Naturally, none of the databases tested can handle this menagarie. Redis, ever my favorite, doesn't even check the fsync return code.

Crashing and restarting is not a sufficient fix because on restart you're still reading from the cache, which may not reflect the actual contents of the disk. May be sufficient if combined with using direct io for everything, on top of a filesystem that handles errors well.

Given the choice, btrfs is the most well-behaved of the filesystems tested. Ext4 in data mode should be avoided.

Published in 2020, so details may have changed since.

The Case for Determinism in Database Systems

Typically in a replicated database, the leader executes a transaction and ships the resulting changes to the database to the followers. These changes can be significantly larger than the transaction itself.

If your transactions were deterministic then you could just ship the transaction itself to the followers and have them all execute it independently. This is easy if you just single-thread everything, but then you lose the benefits of concurrent execution (eg tolerating long-running transactions without blocking the whole database).

The authors propose a scheme for concurrent execution that is deterministic - every node will commit transactions in the same order.

The benchmarks compare against their own implementation of 2pc and there is no single-threaded baseline.

Evolution of Financial Exchange Architectures

New architecture - deterministic state machine, replicated by some consensus algorithm.

Tuned for low p100 latency and high throughput. Custom data-structures. Binary codecs, readable in place, zero-copy.

Spectre and meltdown mitigations make syscalls, page faults and context switches much more expensive. NVME SSDs and io_uring help. Other new hardware improves latency but not bandwidth, so need much more batching and concurrency.

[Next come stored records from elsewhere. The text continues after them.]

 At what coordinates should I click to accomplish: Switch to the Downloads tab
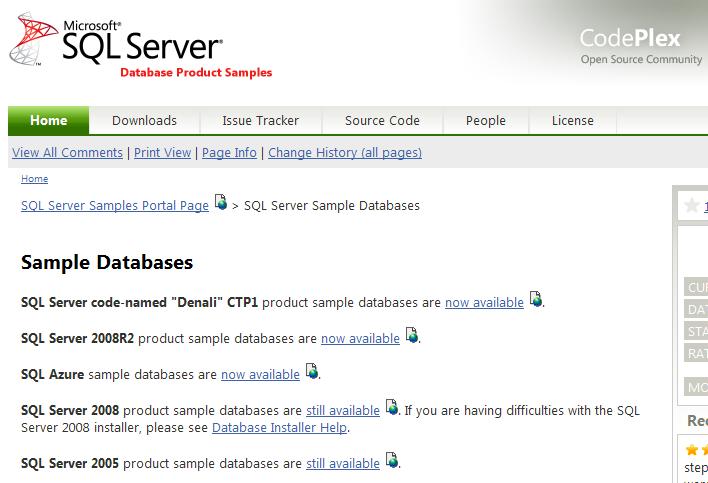click(144, 121)
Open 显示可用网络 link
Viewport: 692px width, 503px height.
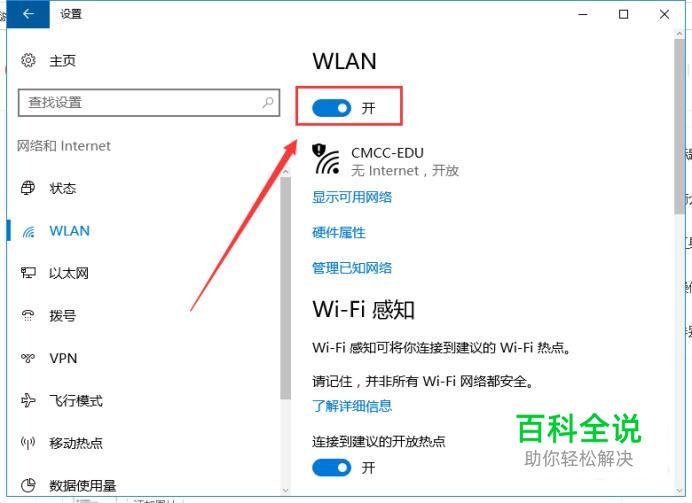352,197
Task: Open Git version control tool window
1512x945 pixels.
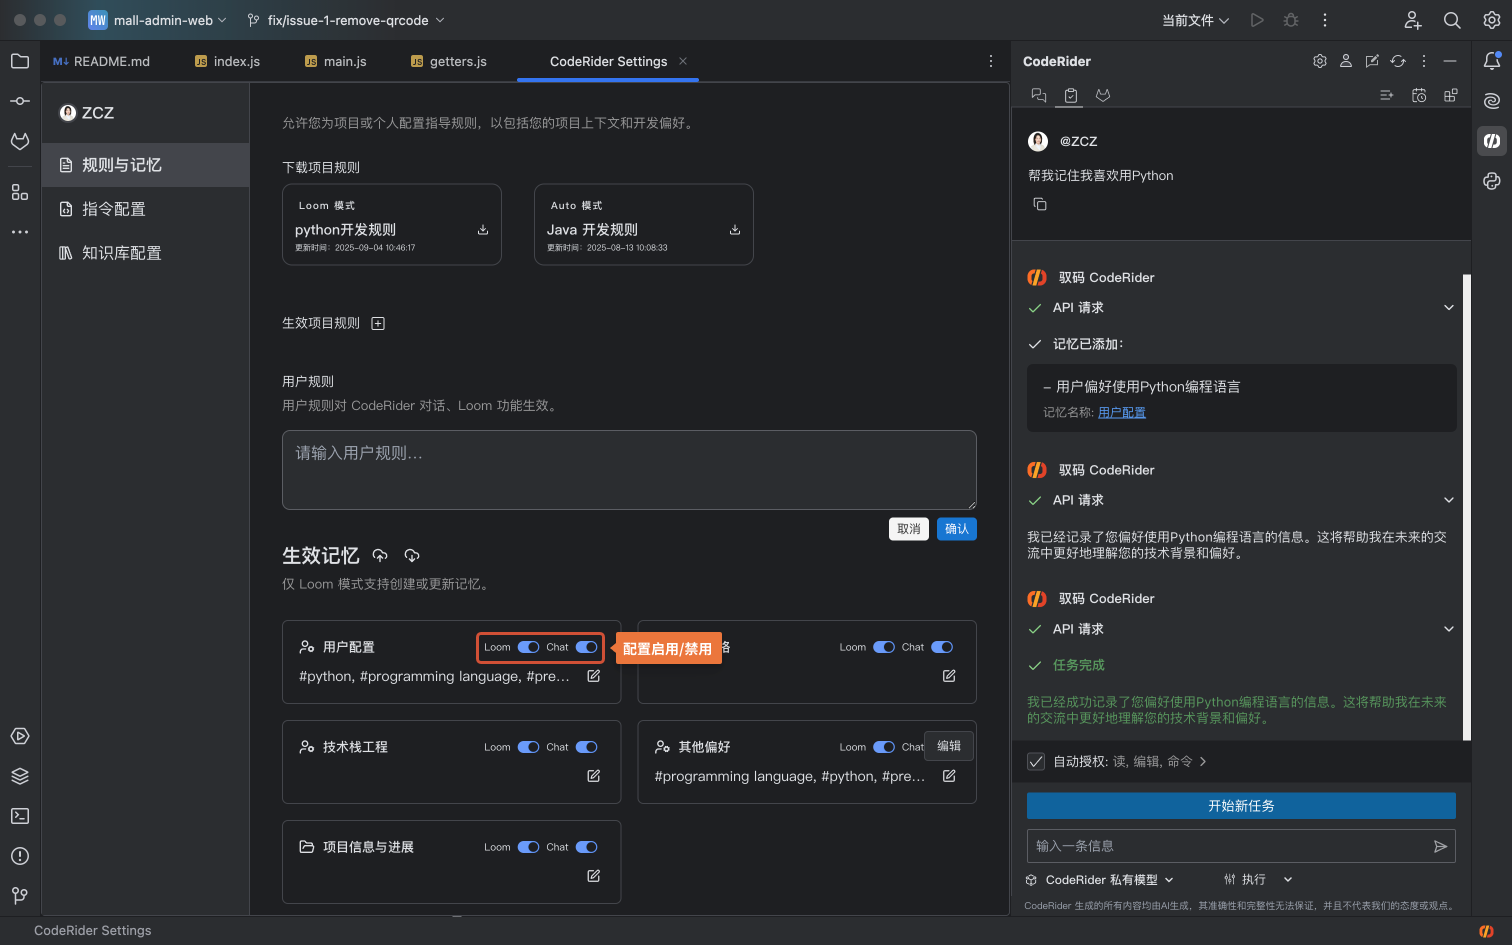Action: point(20,895)
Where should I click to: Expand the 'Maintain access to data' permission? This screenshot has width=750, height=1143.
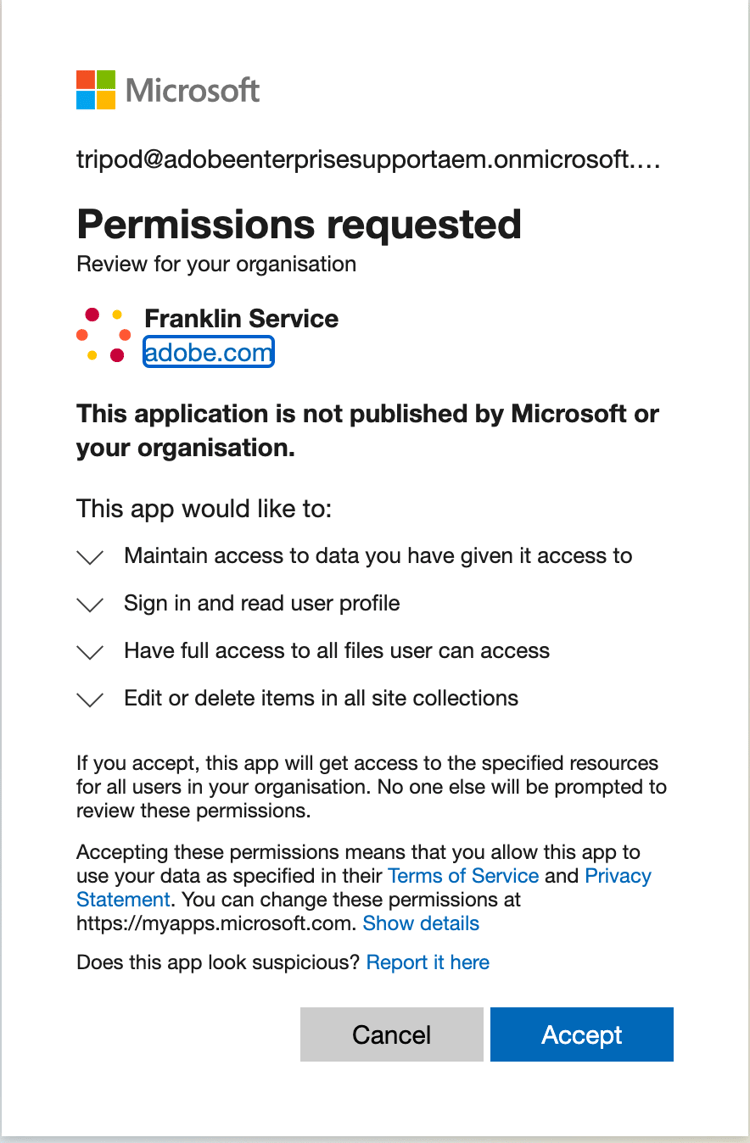point(90,557)
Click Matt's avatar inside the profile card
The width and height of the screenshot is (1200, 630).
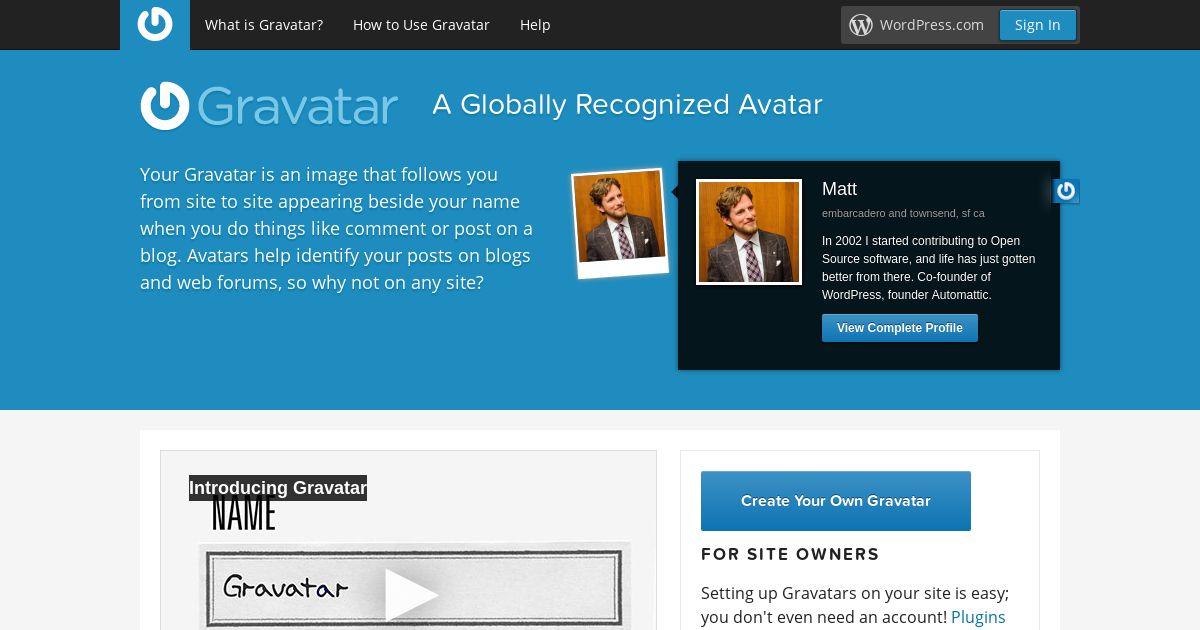tap(749, 232)
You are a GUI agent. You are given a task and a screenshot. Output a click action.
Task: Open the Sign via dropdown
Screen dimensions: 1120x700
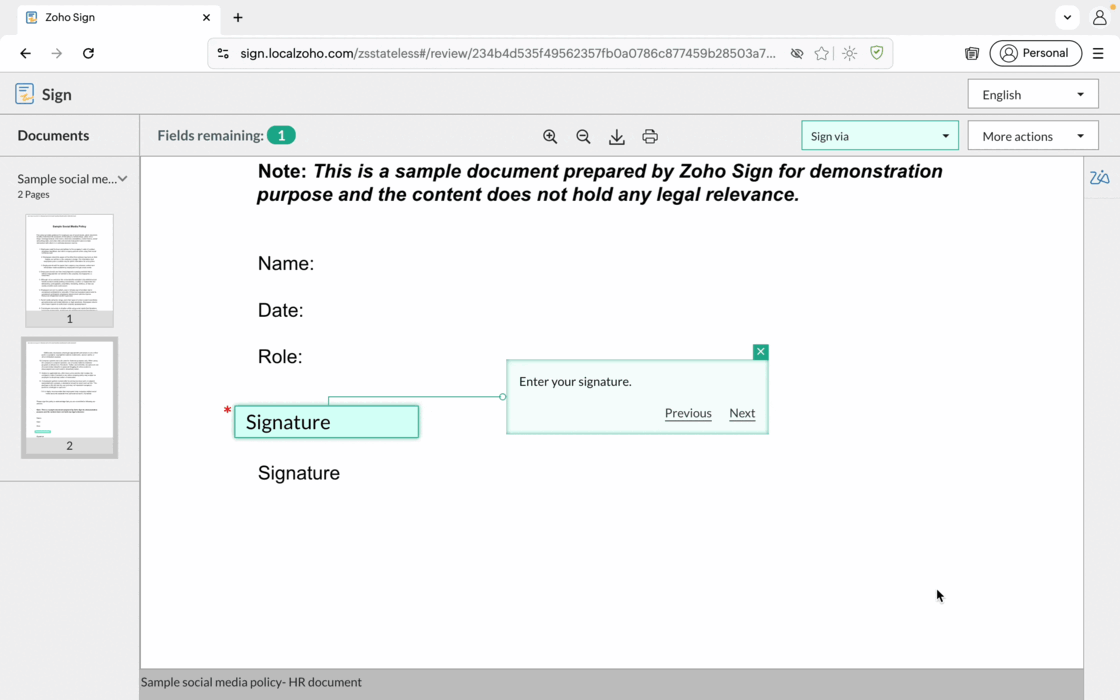click(x=879, y=136)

How I Learned to Stop Worrying and Trust the Database

Testing FoundationDB.

Deterministic code. No threading. Network and disk can be mocked. Fuzzer schedules network/disk from rng with fixed seed. So any crashing seed can be reproduced on any developers machine.

Good for safety bugs. Hard to catch performance or availability bugs this way - rely on chaos testing instead.

See also buggify - bias fuzzing towards the scary part of the state space by occasionally throwing away safety margins, injecting recoverable errors, adding extra latency, randomizing config etc.

Kangaroo: Theory and Practice of Caching Billions of Tiny Objects on Flash

Facebook wants to cache lots of small objects (100s-1000s bytes) on flash because it's much cheaper than dram.

Bitcask-style logs use too much dram for the index. Set-associative caches have too high write amplification.

Put a small log in front of a large set-associative cache to act as a write buffer.

On evicting from the log, evict all keys that match the same set and write them all at once. If there aren't enough keys to make it worth writing to the set, either reinsert into the log or just throw the key away.

Use a clock cache within each set to avoid having to store eviction metadata in dram.

The log itself is segmented to amortize pointer size. The dram index for the log exploits deliberate hash collisions to efficiently retrieve all keys of the same set.

The result has strictly better miss ratio and write amplification than existing designs, especially when the ratio of dram to flash is low - facebooks hardware is moving in this direction.